If you’re in a public place and want to start a conversation, your instincts might tell you to conjure up an on-the-spot compliment which can be stressful. A good alternative would be to compliment something or someone else in the room. Complimenting another woman might seem absurd but doesn’t have to be if you approach it correctly. Casually stating another woman’s “outfit is classy” might actually strike the interest of the actual woman you desire, especially if she possesses the same quality. She’ll likely take comfort in the notion that you’re recognizing a quality in another person that’s meaningful to her.
Another option is to say something positive about the general atmosphere of the place. If it’s a coffee shop, you might say, “It’s so peaceful here today,” and if you add on something like…”not that I hate noise,” then you’re in neutral because she can’t entirely pin you as a recluse or the frat boy type.

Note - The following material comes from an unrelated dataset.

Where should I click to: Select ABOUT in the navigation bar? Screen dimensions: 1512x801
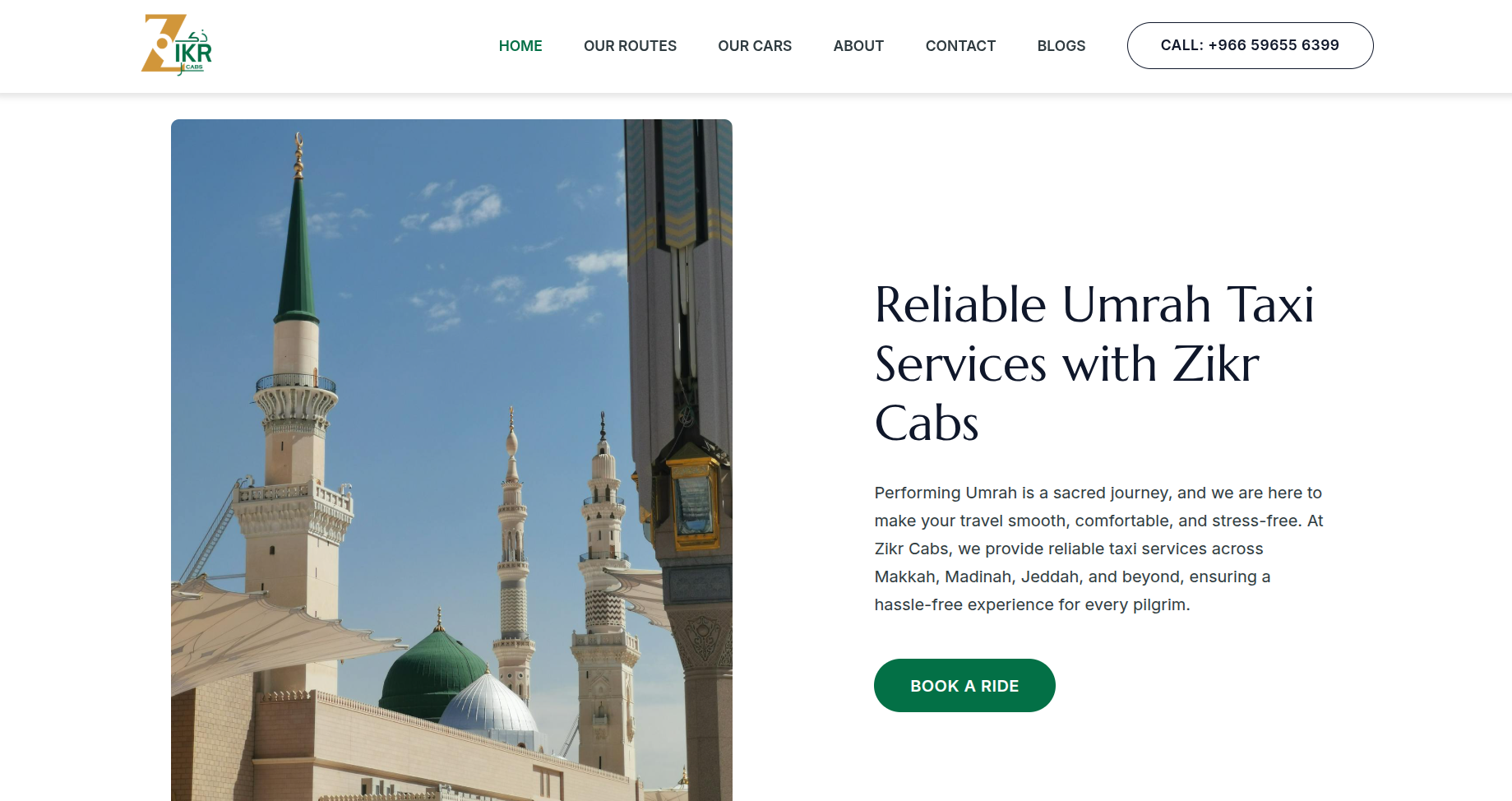click(858, 46)
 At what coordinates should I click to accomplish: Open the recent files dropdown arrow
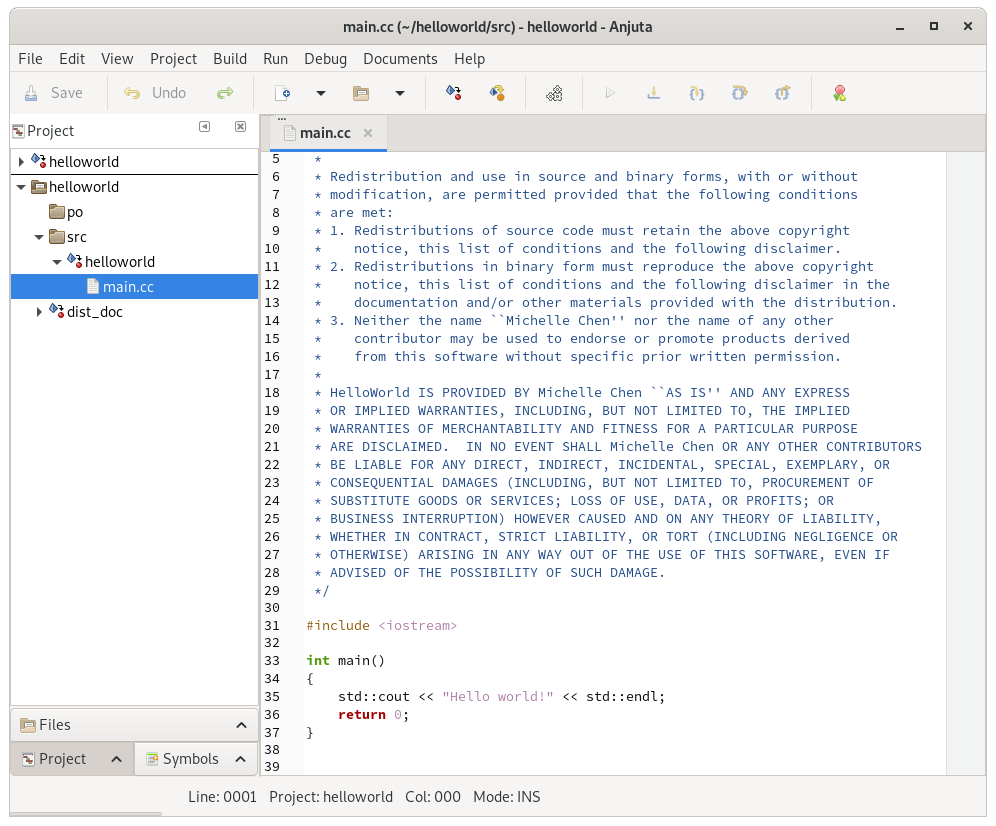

- Avoid anything with a sexual undertone, unless of course, you’re only after sex and get the vibe that she might be on the same page. This is risky but don’t have much to lose if you’re just after a fast roll-in-the-hay.
Complimenting a woman’s body or looks the first time you meet is never a good way to start and will almost always lead to the eye-roll. If she’s especially good-looking, complimenting her beauty might make her angry or dismissive since she’s probably been approached by enough shallow men who couldn’t come up with much more than a shallow compliment. This offends some women because these types of compliments are “loaded” with sexually aggressive undertones, almost as if to suggest that she is trying hard to be beautiful because she wants to have sex. Even if you’re honestly looking for something serious, beauty and sex have been packaged together for too long, it’s hard to focus on one without seemingly suggesting the other.
Whatever you do say, try to be casual, as if it’s in passing. This way you don’t seem pushy, and she’s not forced into a reply.